TO DO: Each line of the data has to be retyped exactly as it is.

SOURCE INFORMATION:
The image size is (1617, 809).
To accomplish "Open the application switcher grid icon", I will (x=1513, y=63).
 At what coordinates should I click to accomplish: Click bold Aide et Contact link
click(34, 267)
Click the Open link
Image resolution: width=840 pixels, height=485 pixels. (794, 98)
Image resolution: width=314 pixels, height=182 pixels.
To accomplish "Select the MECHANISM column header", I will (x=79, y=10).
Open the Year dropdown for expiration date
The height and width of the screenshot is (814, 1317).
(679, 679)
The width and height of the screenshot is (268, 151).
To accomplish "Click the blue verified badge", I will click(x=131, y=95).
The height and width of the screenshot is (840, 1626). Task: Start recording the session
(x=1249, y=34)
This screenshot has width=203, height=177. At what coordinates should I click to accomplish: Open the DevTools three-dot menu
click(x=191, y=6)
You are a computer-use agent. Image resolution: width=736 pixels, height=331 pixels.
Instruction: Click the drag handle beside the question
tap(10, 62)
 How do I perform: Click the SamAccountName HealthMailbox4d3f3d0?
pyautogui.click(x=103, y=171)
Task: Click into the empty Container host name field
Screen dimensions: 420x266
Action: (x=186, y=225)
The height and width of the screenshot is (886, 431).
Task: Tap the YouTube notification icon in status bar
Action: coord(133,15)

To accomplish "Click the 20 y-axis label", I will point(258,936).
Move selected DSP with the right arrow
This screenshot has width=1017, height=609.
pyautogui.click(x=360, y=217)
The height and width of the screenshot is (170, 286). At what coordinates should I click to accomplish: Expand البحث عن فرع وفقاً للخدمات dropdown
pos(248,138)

SOLUTION TO THIS TASK:
The image size is (1617, 809).
To accomplish "Open the application switcher grid icon", I will (x=1513, y=63).
 At what coordinates should I click to accomplish: Click bold Aide et Contact link
click(34, 267)
Click the Open link
Image resolution: width=840 pixels, height=485 pixels. (794, 98)
Image resolution: width=314 pixels, height=182 pixels.
To accomplish "Select the MECHANISM column header", I will (x=79, y=10).
Open the Year dropdown for expiration date
The height and width of the screenshot is (814, 1317).
(679, 679)
The width and height of the screenshot is (268, 151).
To accomplish "Click the blue verified badge", I will click(x=131, y=95).
The height and width of the screenshot is (840, 1626). Task: Start recording the session
(x=1249, y=34)
This screenshot has width=203, height=177. At what coordinates should I click to accomplish: Open the DevTools three-dot menu
click(x=191, y=6)
You are a computer-use agent. Image resolution: width=736 pixels, height=331 pixels.
Instruction: Click the drag handle beside the question
tap(10, 62)
 How do I perform: Click the SamAccountName HealthMailbox4d3f3d0?
pyautogui.click(x=103, y=171)
Task: Click into the empty Container host name field
Screen dimensions: 420x266
Action: (x=186, y=225)
The height and width of the screenshot is (886, 431).
Task: Tap the YouTube notification icon in status bar
Action: coord(133,15)

To accomplish "Click the 20 y-axis label", I will point(258,936).
Move selected DSP with the right arrow
This screenshot has width=1017, height=609.
pyautogui.click(x=360, y=217)
The height and width of the screenshot is (170, 286). At what coordinates should I click to accomplish: Expand البحث عن فرع وفقاً للخدمات dropdown
pos(248,138)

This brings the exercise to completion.